**Excerpted records:**
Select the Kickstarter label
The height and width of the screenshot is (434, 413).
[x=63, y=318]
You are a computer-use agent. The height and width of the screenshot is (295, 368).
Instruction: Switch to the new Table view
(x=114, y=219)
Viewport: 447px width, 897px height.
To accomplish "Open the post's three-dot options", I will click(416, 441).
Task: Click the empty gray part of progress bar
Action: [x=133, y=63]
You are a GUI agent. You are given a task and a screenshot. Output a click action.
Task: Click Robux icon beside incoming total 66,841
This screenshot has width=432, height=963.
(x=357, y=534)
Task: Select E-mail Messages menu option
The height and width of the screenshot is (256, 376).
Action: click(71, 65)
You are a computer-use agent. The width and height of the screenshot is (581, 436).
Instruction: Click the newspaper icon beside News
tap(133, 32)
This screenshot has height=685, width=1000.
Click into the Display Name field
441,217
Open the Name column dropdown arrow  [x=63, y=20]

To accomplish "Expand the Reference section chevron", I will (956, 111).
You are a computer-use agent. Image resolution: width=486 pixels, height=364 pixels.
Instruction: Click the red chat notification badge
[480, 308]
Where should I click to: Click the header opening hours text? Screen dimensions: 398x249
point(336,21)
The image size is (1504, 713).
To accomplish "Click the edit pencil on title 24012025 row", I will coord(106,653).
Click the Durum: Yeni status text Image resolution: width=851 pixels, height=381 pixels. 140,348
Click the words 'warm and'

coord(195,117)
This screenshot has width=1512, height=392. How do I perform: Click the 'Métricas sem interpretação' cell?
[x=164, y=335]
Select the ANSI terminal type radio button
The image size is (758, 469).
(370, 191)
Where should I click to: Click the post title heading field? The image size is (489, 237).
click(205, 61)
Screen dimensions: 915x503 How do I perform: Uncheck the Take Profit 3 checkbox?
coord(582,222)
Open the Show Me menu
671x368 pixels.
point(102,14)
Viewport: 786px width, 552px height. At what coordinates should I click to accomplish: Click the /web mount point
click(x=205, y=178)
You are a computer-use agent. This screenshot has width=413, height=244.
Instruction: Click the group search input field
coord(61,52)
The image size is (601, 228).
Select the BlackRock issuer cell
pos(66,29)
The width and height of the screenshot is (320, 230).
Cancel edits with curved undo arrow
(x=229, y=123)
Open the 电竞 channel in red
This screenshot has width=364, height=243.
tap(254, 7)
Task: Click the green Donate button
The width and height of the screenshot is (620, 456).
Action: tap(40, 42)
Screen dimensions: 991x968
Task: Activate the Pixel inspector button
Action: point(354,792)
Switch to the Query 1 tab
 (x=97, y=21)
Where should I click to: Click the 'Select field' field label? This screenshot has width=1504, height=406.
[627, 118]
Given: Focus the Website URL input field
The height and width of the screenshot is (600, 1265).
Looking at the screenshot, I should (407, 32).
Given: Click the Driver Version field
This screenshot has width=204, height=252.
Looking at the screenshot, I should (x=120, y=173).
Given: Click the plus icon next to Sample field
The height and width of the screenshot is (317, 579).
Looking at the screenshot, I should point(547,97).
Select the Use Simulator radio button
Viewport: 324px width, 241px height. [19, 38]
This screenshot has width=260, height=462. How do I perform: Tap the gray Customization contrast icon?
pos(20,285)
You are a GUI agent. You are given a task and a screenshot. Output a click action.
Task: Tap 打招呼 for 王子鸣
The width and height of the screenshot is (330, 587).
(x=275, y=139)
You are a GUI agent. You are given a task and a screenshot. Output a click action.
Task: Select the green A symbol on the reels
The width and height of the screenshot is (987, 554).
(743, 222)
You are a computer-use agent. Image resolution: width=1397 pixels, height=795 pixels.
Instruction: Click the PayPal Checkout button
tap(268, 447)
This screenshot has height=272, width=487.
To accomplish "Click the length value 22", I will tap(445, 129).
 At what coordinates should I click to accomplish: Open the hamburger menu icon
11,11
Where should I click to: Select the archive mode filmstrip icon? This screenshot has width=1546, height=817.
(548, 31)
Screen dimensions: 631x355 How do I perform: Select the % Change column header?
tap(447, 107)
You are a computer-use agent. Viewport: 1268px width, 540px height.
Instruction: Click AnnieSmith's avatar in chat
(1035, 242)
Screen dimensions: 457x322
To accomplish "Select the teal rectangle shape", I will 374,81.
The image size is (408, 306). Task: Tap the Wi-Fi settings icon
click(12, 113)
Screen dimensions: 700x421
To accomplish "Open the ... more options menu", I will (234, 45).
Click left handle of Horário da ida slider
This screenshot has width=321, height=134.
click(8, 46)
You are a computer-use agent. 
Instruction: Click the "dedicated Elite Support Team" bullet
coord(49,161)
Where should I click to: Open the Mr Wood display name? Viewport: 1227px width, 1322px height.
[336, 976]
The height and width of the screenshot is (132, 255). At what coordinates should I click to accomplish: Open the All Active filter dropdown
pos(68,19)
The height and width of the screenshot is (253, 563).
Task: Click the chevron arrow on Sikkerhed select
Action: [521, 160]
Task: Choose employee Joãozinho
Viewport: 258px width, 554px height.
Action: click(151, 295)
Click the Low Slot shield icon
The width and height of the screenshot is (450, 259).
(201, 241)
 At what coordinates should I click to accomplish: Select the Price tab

**Directions:** All that belongs in your answer is the stretch of entries above from the line with "Instruction: Click the group" through the line with "Given: Click the Driver Version field", printed exactly.

**Response:**
Instruction: Click the group search input field
coord(61,52)
The image size is (601, 228).
Select the BlackRock issuer cell
pos(66,29)
The width and height of the screenshot is (320, 230).
Cancel edits with curved undo arrow
(x=229, y=123)
Open the 电竞 channel in red
This screenshot has width=364, height=243.
tap(254, 7)
Task: Click the green Donate button
The width and height of the screenshot is (620, 456).
Action: tap(40, 42)
Screen dimensions: 991x968
Task: Activate the Pixel inspector button
Action: point(354,792)
Switch to the Query 1 tab
 (x=97, y=21)
Where should I click to: Click the 'Select field' field label? This screenshot has width=1504, height=406.
[627, 118]
Given: Focus the Website URL input field
The height and width of the screenshot is (600, 1265).
Looking at the screenshot, I should (407, 32).
Given: Click the Driver Version field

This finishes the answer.